**About this task:**
The result should consist solely of the line containing "The width and height of the screenshot is (953, 1024)." and the lines that follow it below, each reproduced exactly, the last line included.
Dataset entries START
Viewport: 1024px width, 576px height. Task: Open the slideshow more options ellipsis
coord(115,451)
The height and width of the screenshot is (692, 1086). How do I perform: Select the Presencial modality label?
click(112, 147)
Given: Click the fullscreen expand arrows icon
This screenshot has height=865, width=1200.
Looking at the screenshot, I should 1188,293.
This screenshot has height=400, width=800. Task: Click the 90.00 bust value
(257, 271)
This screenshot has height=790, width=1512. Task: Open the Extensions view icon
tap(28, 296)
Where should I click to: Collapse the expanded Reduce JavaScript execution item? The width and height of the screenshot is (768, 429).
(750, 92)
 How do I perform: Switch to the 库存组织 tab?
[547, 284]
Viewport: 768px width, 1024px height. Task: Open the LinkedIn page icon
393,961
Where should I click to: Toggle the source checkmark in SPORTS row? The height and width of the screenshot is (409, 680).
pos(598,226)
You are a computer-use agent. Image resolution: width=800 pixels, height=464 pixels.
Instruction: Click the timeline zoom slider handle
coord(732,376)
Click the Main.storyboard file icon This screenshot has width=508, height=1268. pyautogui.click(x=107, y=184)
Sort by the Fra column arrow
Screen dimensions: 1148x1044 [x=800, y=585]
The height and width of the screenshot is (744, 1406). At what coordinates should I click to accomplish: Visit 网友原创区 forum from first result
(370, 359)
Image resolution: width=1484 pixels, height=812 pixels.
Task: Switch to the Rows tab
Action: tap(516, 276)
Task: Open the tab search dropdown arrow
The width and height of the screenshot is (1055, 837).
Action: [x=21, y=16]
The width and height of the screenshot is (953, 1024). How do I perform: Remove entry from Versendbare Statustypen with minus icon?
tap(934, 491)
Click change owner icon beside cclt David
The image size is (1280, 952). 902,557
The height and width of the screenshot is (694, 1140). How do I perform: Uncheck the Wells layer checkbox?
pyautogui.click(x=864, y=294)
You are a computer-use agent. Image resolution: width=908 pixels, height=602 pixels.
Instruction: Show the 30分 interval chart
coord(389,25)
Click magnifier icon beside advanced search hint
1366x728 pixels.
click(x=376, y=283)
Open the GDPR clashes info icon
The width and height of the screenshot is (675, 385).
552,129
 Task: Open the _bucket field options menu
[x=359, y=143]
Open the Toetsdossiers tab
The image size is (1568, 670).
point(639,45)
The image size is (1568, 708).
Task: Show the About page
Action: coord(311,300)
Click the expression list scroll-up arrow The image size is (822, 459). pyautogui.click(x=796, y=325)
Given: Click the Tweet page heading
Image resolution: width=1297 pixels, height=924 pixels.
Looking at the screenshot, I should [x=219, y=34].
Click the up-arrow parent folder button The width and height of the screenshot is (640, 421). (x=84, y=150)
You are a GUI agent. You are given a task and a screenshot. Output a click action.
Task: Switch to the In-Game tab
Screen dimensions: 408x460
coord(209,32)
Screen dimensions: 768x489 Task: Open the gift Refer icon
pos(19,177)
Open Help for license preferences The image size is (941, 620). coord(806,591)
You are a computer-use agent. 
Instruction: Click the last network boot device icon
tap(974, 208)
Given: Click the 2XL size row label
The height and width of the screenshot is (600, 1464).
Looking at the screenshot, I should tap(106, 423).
Dataset entries END
**Response area:**
The width and height of the screenshot is (953, 1024). How do I perform: Remove entry from Versendbare Statustypen with minus icon?
tap(934, 491)
Click change owner icon beside cclt David
The image size is (1280, 952). 902,557
The height and width of the screenshot is (694, 1140). How do I perform: Uncheck the Wells layer checkbox?
pyautogui.click(x=864, y=294)
You are a computer-use agent. Image resolution: width=908 pixels, height=602 pixels.
Instruction: Show the 30分 interval chart
coord(389,25)
Click magnifier icon beside advanced search hint
1366x728 pixels.
click(x=376, y=283)
Open the GDPR clashes info icon
The width and height of the screenshot is (675, 385).
552,129
 Task: Open the _bucket field options menu
[x=359, y=143]
Open the Toetsdossiers tab
The image size is (1568, 670).
point(639,45)
The image size is (1568, 708).
Task: Show the About page
Action: coord(311,300)
Click the expression list scroll-up arrow The image size is (822, 459). pyautogui.click(x=796, y=325)
Given: Click the Tweet page heading
Image resolution: width=1297 pixels, height=924 pixels.
Looking at the screenshot, I should [x=219, y=34].
Click the up-arrow parent folder button The width and height of the screenshot is (640, 421). (x=84, y=150)
You are a GUI agent. You are given a task and a screenshot. Output a click action.
Task: Switch to the In-Game tab
Screen dimensions: 408x460
coord(209,32)
Screen dimensions: 768x489 Task: Open the gift Refer icon
pos(19,177)
Open Help for license preferences The image size is (941, 620). coord(806,591)
You are a computer-use agent. 
Instruction: Click the last network boot device icon
tap(974, 208)
Given: Click the 2XL size row label
The height and width of the screenshot is (600, 1464).
Looking at the screenshot, I should tap(106, 423).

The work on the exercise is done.